# Homework Help: Kinetic Energy Problem

1. Dec 15, 2013

### brown20b

1. The problem statement, all variables and given/known data
A 5.0 kg mass is released from rest, at the top of a frictionless 30° inclined plane. Calculate the kinetic energy of the mass when it has slid 40cm down the incline starting from rest. (ANS = 9.80 J)

2. Relevant equations
KE=1/2(mv^2)
a=v/t
d=v1t + 1/2a(t^2)
v2=v1 + at
d= (v1+v2/2)*t

3. The attempt at a solution
G: v1= 0 ; θ= 30° ; d=40cm
R: KE=? ; v2=? ; t=?
(NE direction is +ve)

(1) v2y^2=v1y^2 - 2aydy
v2y^2= √0 -2(9.80)(-0.40sin30)
v2y= 1.98 m/s

(2) v2y=v1y +at
t = v2y/ay
t = 0.202 s

(3) v2x= dx/t
v2x= 0.40cos30/0.202
v2x= 1.71 m/s

(4) v2= √(1.98)^2 + (1.71)^2
v2= 2.62 m/s

(5) KE = 1/2(mv^2)
KE = 1/2(5.0*2.62^2)
KE = 17.2 J

My answer is far off from the correct one so i'm assuming my approach might be wrong.. But I just don't know from where it is that i'm doing it wrong.. Probably something with my calculations, not too sure entirely..

2. Dec 15, 2013

### CAF123

The acceleration down the slope is not 9.8m/s2, what is it?

3. Dec 15, 2013

### brown20b

not sure if it's zero or 9.8sin30

Last edited: Dec 15, 2013
4. Dec 15, 2013

### brown20b

would it be zero?

5. Dec 15, 2013

### azhang40

The acceleration I believe would be Fnet=ma (in the x direction). So add up all the forces in the X direction, which seems to be only one because the surface is frictionless. So mgsin30=5a

6. Dec 15, 2013

### CAF123

brown20b,
Sorry, I misinterpreted your first approach - you have your axes horizontally and vertically rather than perpendicular and parallel to the slope which is the usual orientation of the frame for solving such a problem. But we can still do it your way if you wish.

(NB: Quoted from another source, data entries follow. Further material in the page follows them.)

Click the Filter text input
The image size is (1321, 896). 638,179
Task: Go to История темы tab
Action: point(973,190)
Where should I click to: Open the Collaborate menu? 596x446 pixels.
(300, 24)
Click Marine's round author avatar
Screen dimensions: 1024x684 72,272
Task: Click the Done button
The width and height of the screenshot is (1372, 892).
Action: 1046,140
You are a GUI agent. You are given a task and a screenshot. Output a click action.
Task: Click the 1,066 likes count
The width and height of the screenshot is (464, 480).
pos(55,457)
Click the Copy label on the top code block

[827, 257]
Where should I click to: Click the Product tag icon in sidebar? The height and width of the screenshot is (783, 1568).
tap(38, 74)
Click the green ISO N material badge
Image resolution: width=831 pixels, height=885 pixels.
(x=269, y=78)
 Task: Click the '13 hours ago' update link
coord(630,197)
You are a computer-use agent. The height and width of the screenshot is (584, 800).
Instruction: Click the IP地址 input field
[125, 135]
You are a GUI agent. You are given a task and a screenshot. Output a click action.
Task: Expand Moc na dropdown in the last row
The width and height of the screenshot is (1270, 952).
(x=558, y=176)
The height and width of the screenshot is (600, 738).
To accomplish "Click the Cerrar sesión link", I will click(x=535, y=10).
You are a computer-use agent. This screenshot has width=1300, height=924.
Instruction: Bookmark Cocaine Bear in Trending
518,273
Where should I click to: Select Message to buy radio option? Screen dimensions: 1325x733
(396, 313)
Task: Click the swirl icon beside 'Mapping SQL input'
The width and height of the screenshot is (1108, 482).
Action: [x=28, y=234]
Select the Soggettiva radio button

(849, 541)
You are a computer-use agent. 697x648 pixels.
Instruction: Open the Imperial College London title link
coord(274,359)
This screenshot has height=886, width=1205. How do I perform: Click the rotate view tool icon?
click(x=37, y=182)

The axes are usually oriented such that one axis points in the direction of the net acceleration of the block, in this case down the slope and the other axis perpendicular to it. With this orientation, we arrive at the equation posted by azhang40 in one step.

In your attempt, you assumed the acceleration in your y direction was g and the acceleration in your x direction was 0 It is not the case, since the resultant is then g and clearly the block is not in free fall.

I am happy to go through the method with your x and y horizontally and vertically, or would you prefer to consider the reorientation of axes? Both methods follow the same process, one just takes a little longer.